I've owned this piece of fabric for about a year, and I've been trying to figure out what to do with it ever since I got it.
About a year ago, my wife and I were on vacation and we decided to stop in and visit a quilting store. It was a large one with all kinds of interesting fabric and patterns. In the stacks I came across this woodworking-themed fabric. It looked interesting, so I bought it.
It has a kind of old-fashioned look to it. The tools pictures are not at all modern. I thought it was intriguing, and I wanted to do something with it. But what? And so it has just sat around for the past year.
In case someone else is interested in this fabric, here are the details of the pattern. This was printed along the edge of the fabric. It reads: "Dan Morris Design 2016 for Quilting Treasures. www.quiltingtreasures.com"
Step 3: Chop It Up
After a lot of deliberation, I decided that I would cut it up into individual squares, I would then put them together in a kind of intentionally messy layered piece. This would give me a manageably sized project, as the original piece of fabric was fairly large. This would also allow me to skip some of the graphics that I did not like -- there are a number of images of mechanics tools, for instance, that don't really apply to my woodworking hobby.
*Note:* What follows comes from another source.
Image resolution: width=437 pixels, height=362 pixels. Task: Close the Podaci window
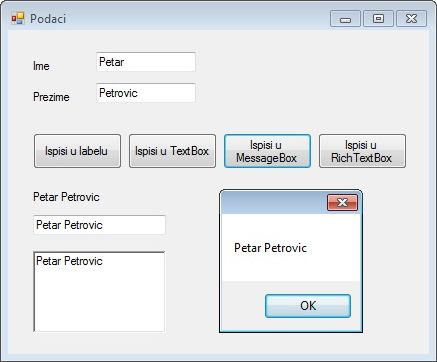click(411, 19)
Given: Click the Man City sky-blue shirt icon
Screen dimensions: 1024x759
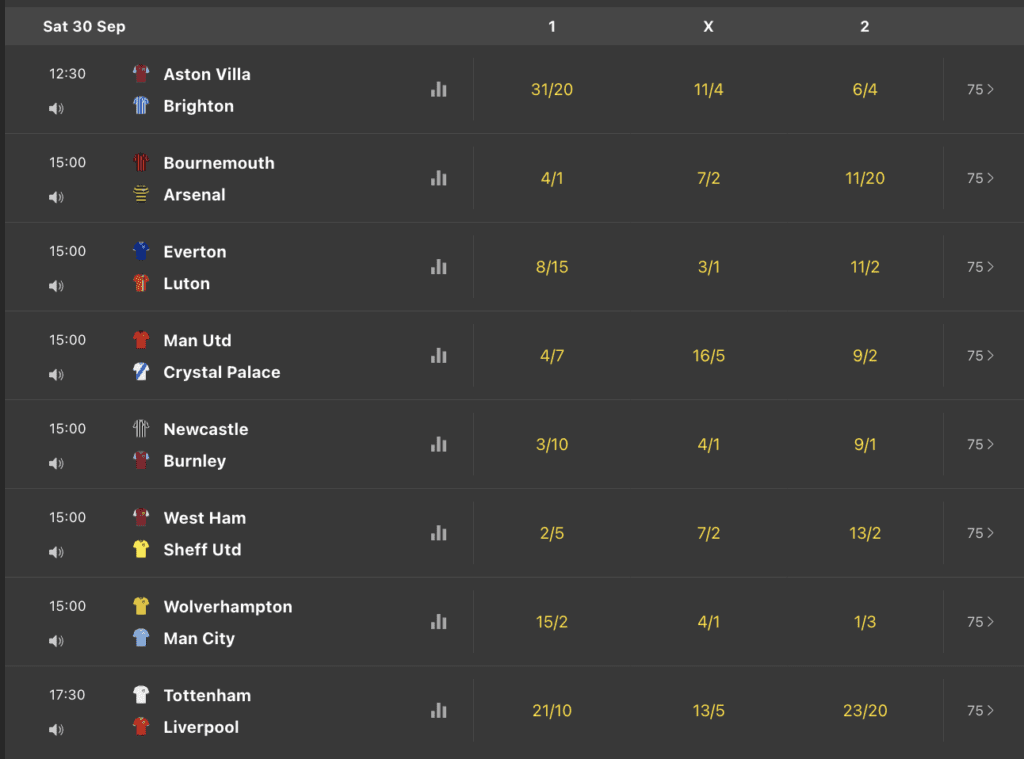Looking at the screenshot, I should [141, 638].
I was kind of thinking of a something like a "word cloud", but with images.
I used a rotary cutter to cut up the fabric into squares. For all the people out there who know nothing about fabric or quilting -- this is basically a sharpened metal disc that is mounted to a handle and used to cut fabric in a precise way. It's kind of like a pizza cutter. (I'm primarily a woodworker myself, but my wife is into fabric arts and has all these cool tools for that.)
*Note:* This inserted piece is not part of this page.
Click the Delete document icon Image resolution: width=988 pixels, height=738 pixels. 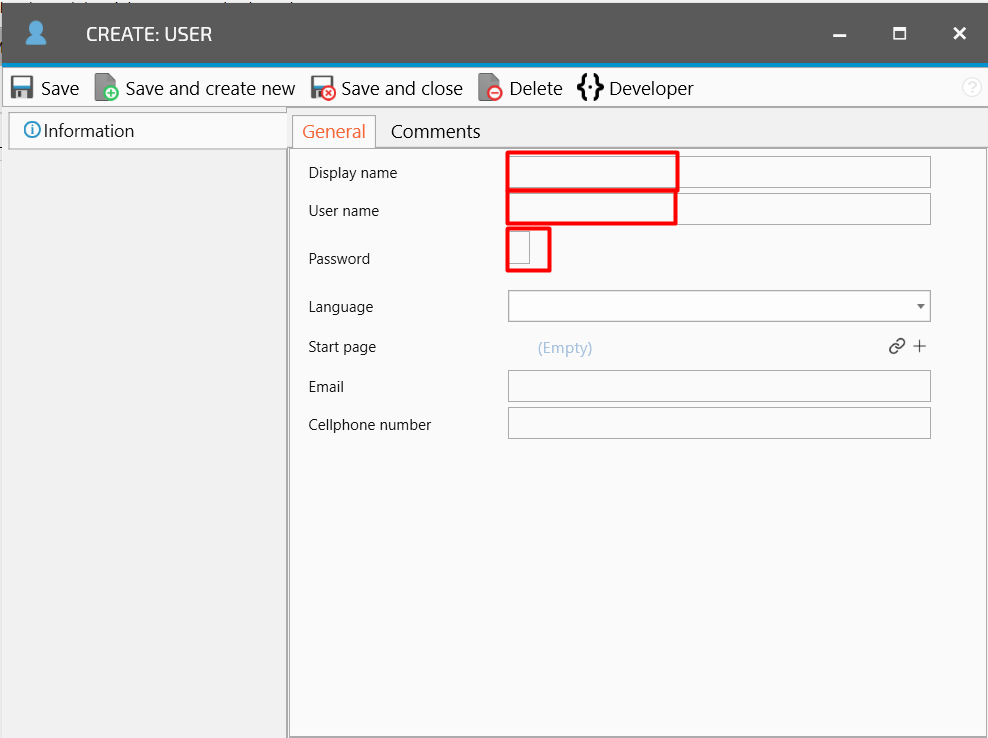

With the fabric cut into pieces, I started sorting. I sorted out the pieces I didn't want. I sorted out some of the "maybe" pieces. And, I sorted the rest into categories -- there were four power drill squares, for example.
Step 4: Sort Sort Sort Think Think Think
I then started trying different layouts. I tried a few before settling on one that I liked. In the four corners I put the four pieces that looked sort of like blueprints. For the centre, I reserved the piece with the "Work Zone" sign. And for the rest, I just tried laying them out in different orientations and placements. For instance, I didn't want two circular saw pieces beside each other.
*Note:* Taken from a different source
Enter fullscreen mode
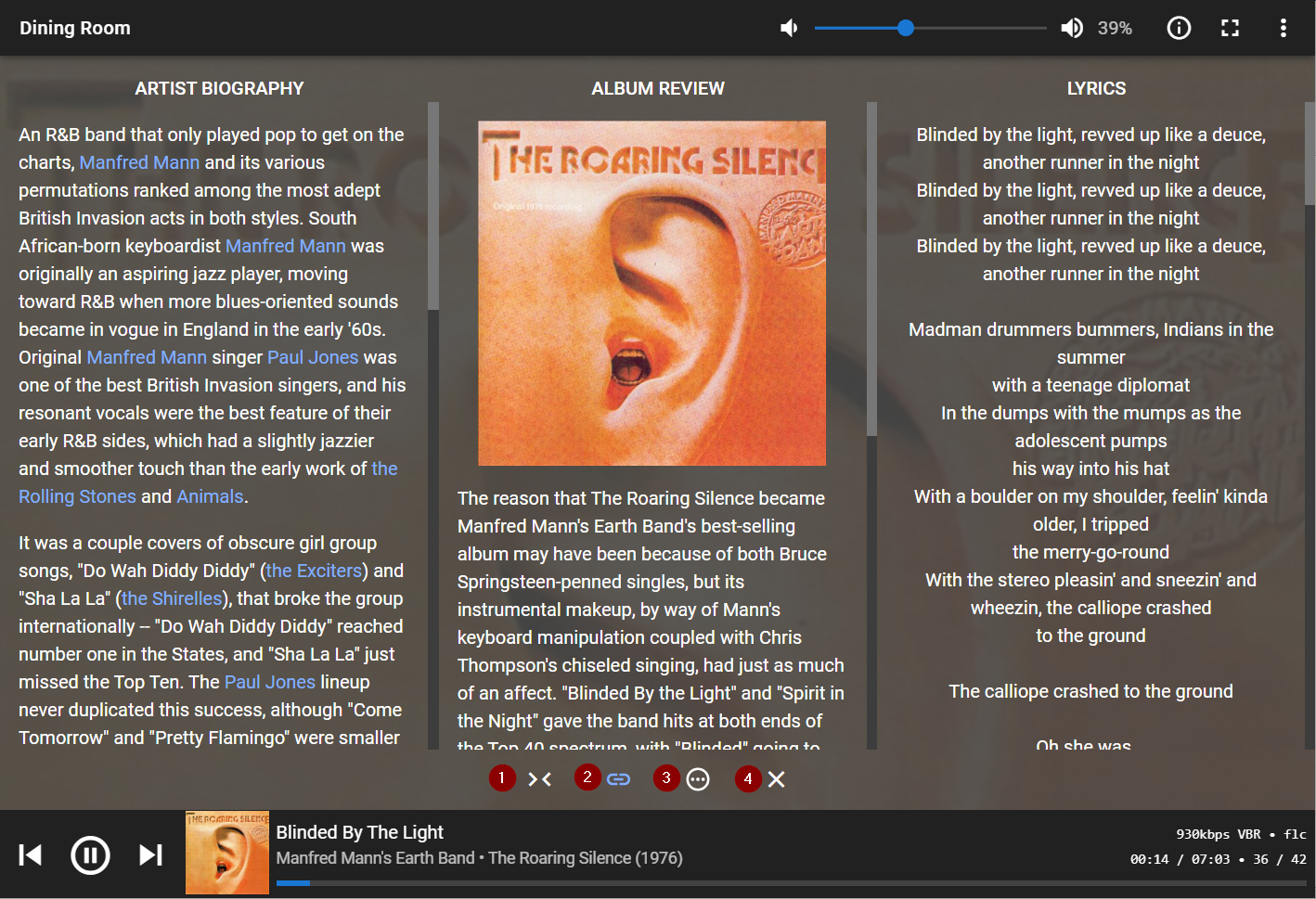This screenshot has height=899, width=1316. 1230,28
I also had to take care and consider what the partially covered pieces looked like. My wife came down at one point and noted that one of the drill graphics which was mostly covered, looked kind of like part of a pistol. That required a minor change.
Once I had a layout that I liked, I took a few photos of it, just in case the layout was disturbed. I then covered it with a piece of plywood, for protection, and left it for a while, to give me time to reflect on it and be sure that it was what I wanted.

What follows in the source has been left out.